Python: module sega_learn.utils.dataPreprocessing

sega_learn.utils.dataPreprocessing

Modules

numpy

Classes

builtins.object

Scaler(method='standard')

A class for scaling data by standardization and normalization.

Methods defined here:

__init__(self, method='standard'): Initializes the scaler with the specified method.

Args:
method: (str) - The scaling method to use. Options are 'standard', 'minmax', or 'normalize'.

fit(self, X): Fits the scaler to the data.

Args:
X: (numpy.ndarray) - The data to fit the scaler to.

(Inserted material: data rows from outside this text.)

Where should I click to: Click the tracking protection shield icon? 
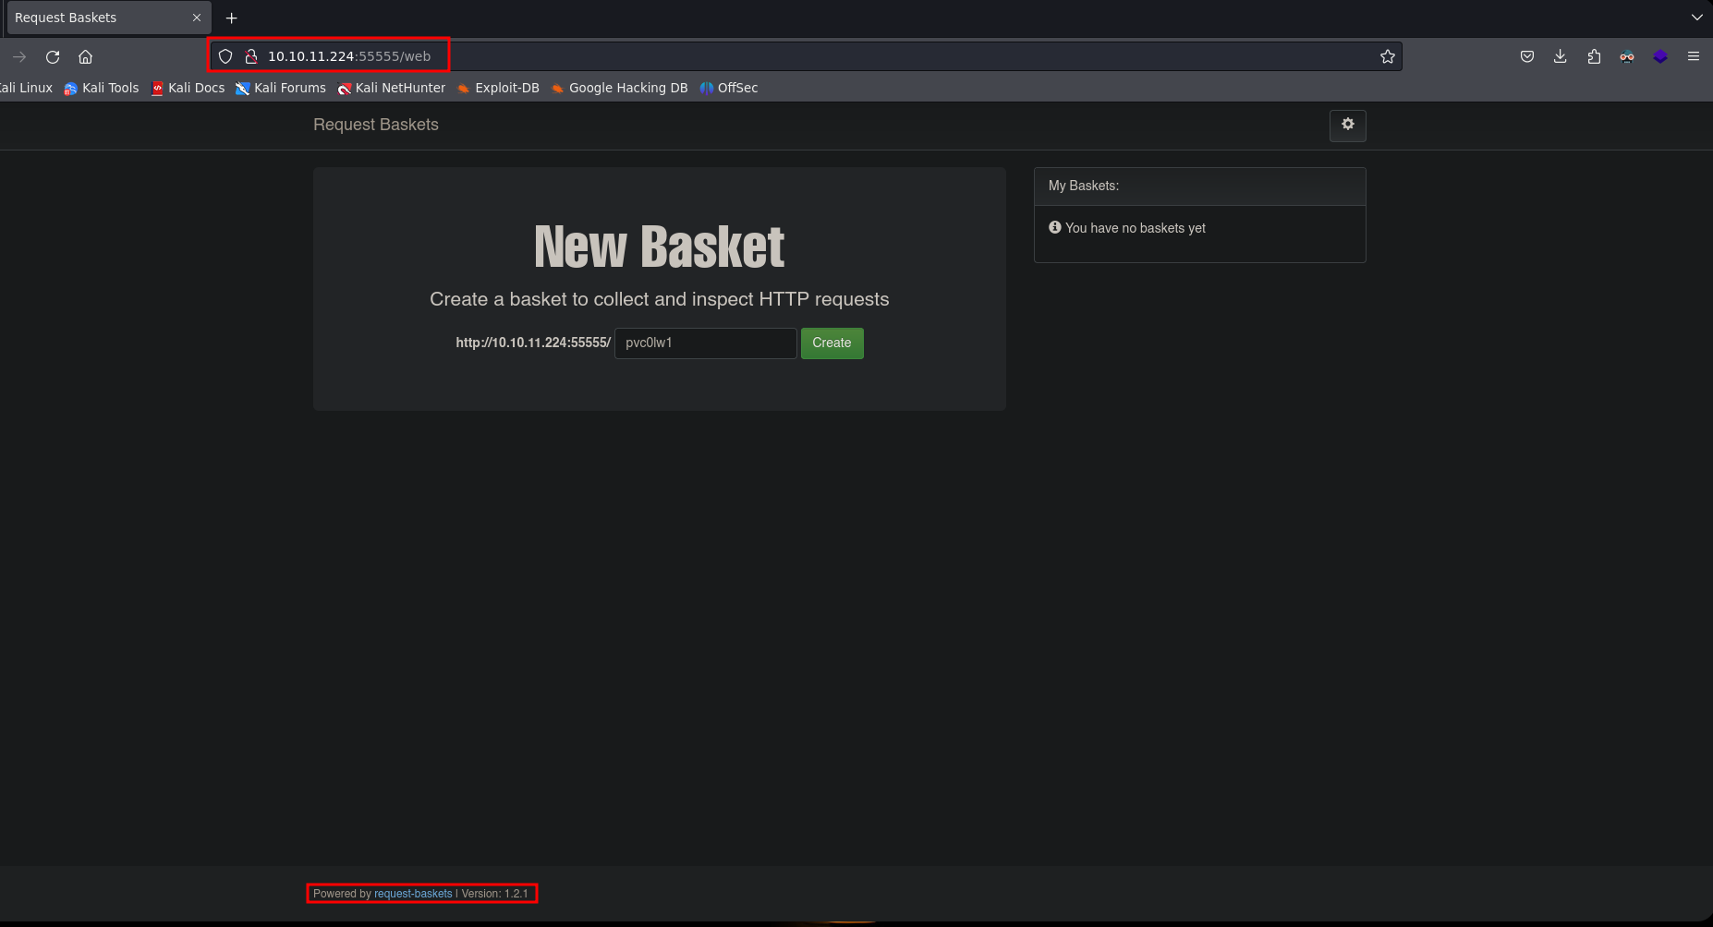[x=225, y=57]
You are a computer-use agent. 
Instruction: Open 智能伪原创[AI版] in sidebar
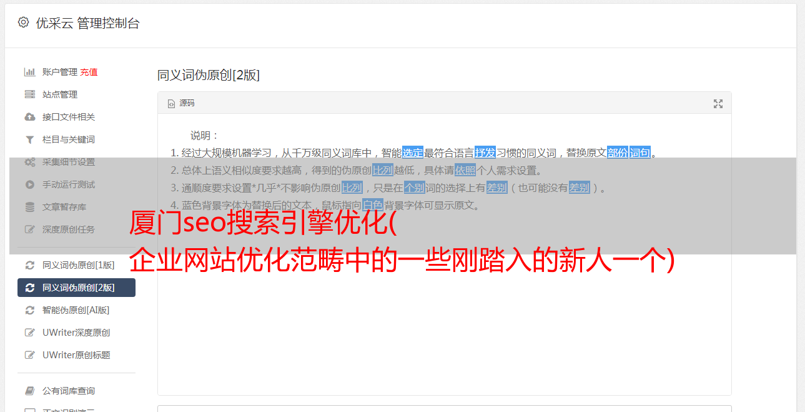(x=76, y=310)
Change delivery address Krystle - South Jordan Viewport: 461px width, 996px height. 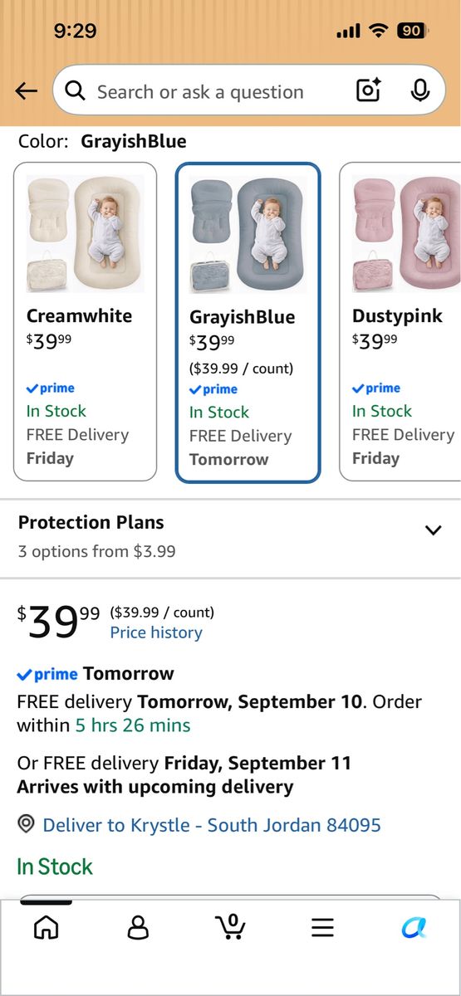[x=212, y=825]
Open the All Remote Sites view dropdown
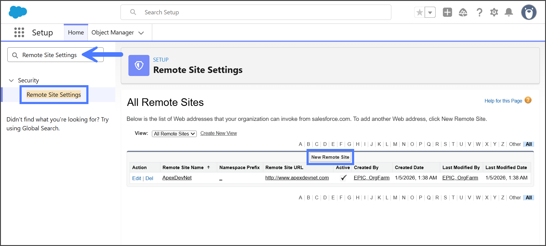 pyautogui.click(x=174, y=134)
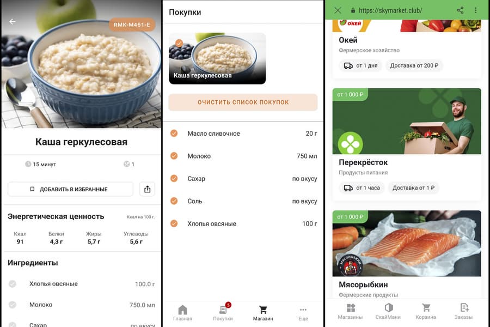Check the Хлопья овсяные ingredient in recipe

[13, 284]
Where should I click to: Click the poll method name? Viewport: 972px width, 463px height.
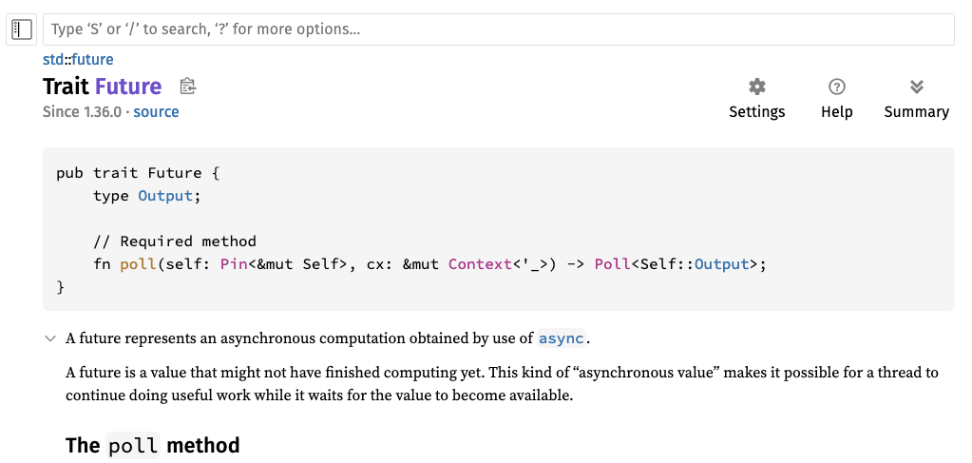click(x=138, y=264)
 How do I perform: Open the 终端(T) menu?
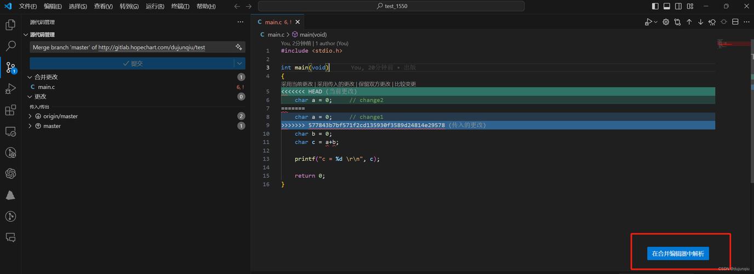coord(180,7)
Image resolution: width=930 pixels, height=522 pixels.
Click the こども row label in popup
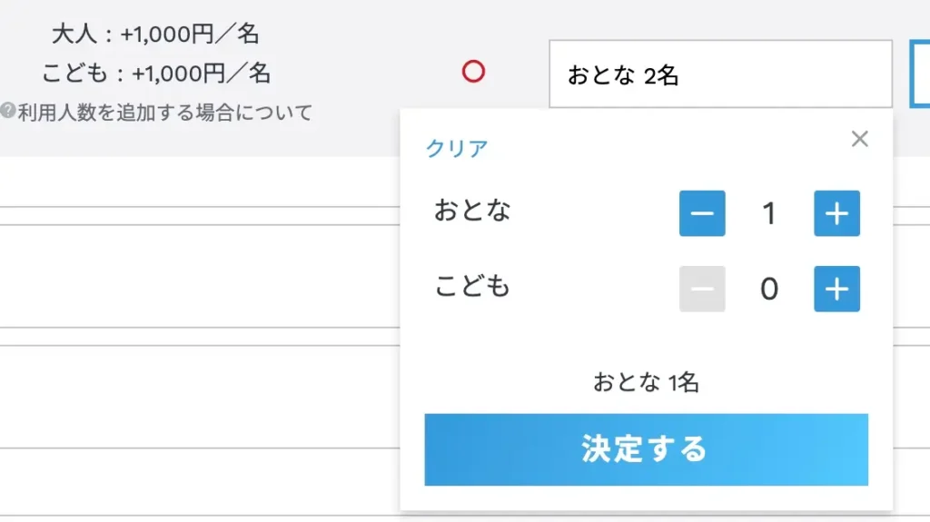click(x=472, y=287)
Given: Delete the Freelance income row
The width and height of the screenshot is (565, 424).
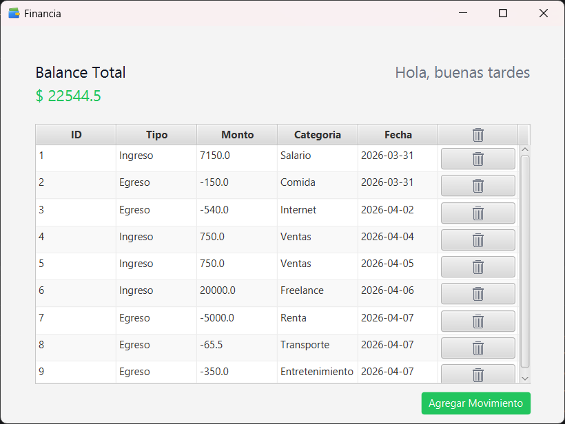Looking at the screenshot, I should (x=477, y=293).
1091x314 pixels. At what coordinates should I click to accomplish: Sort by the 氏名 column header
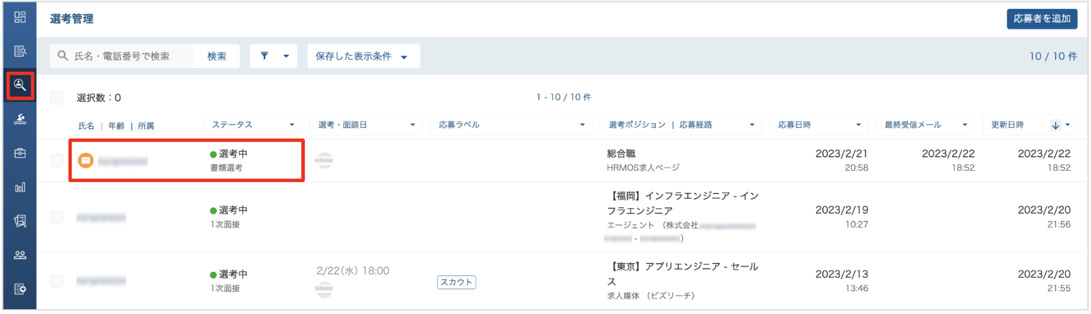[x=86, y=126]
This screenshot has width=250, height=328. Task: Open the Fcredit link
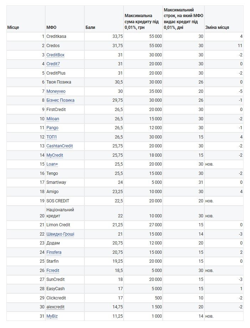(x=53, y=270)
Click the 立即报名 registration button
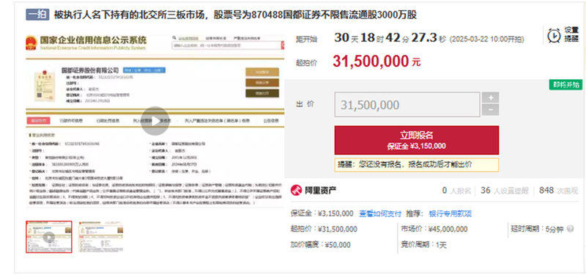Screen dimensions: 586x275 [417, 140]
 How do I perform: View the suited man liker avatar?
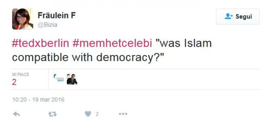72,79
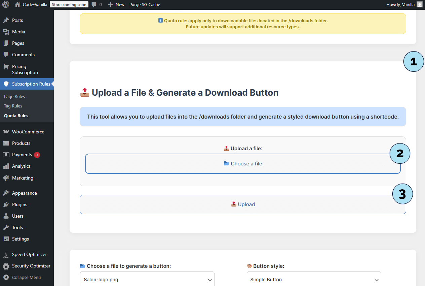Click the Choose a file button
The image size is (425, 286).
(x=243, y=164)

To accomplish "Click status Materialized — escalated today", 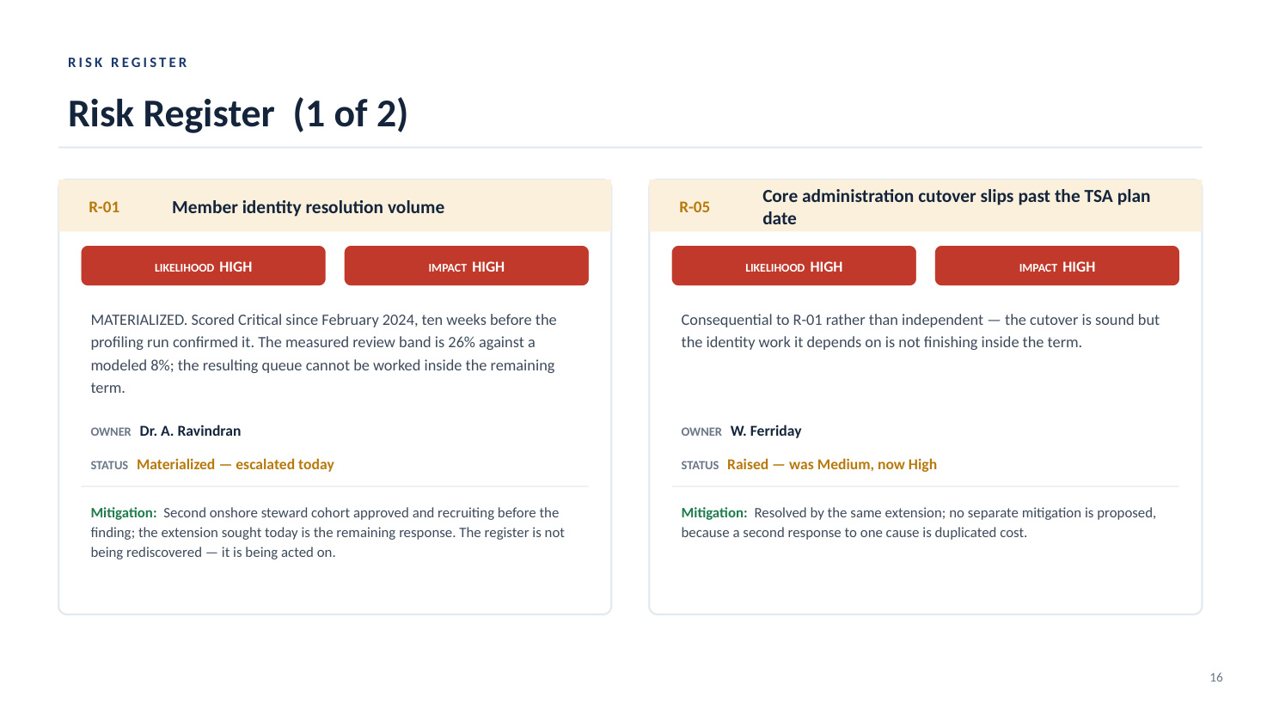I will (236, 464).
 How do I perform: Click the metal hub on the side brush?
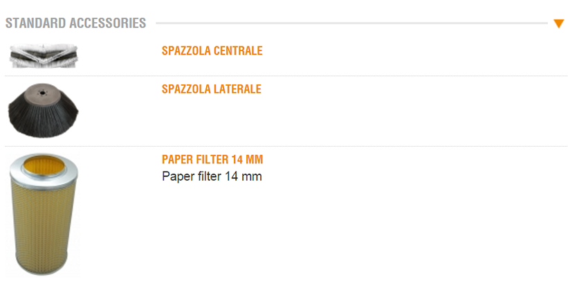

fit_transform(self, X): Fits the scaler to the data and then transforms it.

Args:
X: (numpy.ndarray) - The data to fit and transform.

Returns:
X_transformed: (numpy.ndarray) - The transformed data.

inverse_transform(self, X): Inverse transforms the data using the fitted scaler.

Args:
X: (numpy.ndarray) - The data to inverse transform.

Returns:
X_inverse: (numpy.ndarray) - The inverse transformed data.

transform(self, X): Transforms the data using the fitted scaler.

Args:
X: (numpy.ndarray) - The data to transform.

Returns:
X_transformed: (numpy.ndarray) - The transformed data.

Data descriptors defined here:

Functions

normalize(X, norm='l2'): Normalizes the input data using the specified norm.

Args:
    X: (numpy.ndarray) - The input data to be normalized.
    norm: (str), optional - The type of norm to use for normalization (default is 'l2').
        Options:
            - 'l2': L2 normalization (Euclidean norm).
            - 'l1': L1 normalization (Manhattan norm).
            - 'max': Max normalization (divides by the maximum absolute value).
            - 'minmax': Min-max normalization (scales to [0, 1]).

Returns:
    X: (numpy.ndarray) - The normalized data.

one_hot_encode(X, cols=None): One-hot encodes non-numerical columns in a DataFrame or numpy array.

Drops the original columns after encoding.

Args:
    X: (pandas.DataFrame or numpy.ndarray) - The data to be encoded.
    cols: (list), optional - The list of column indices to be encoded (default is None).
        If None, all non-numerical columns will be encoded.

Returns:
    X: (pandas.DataFrame or numpy.ndarray) - The data with one-hot encoded columns.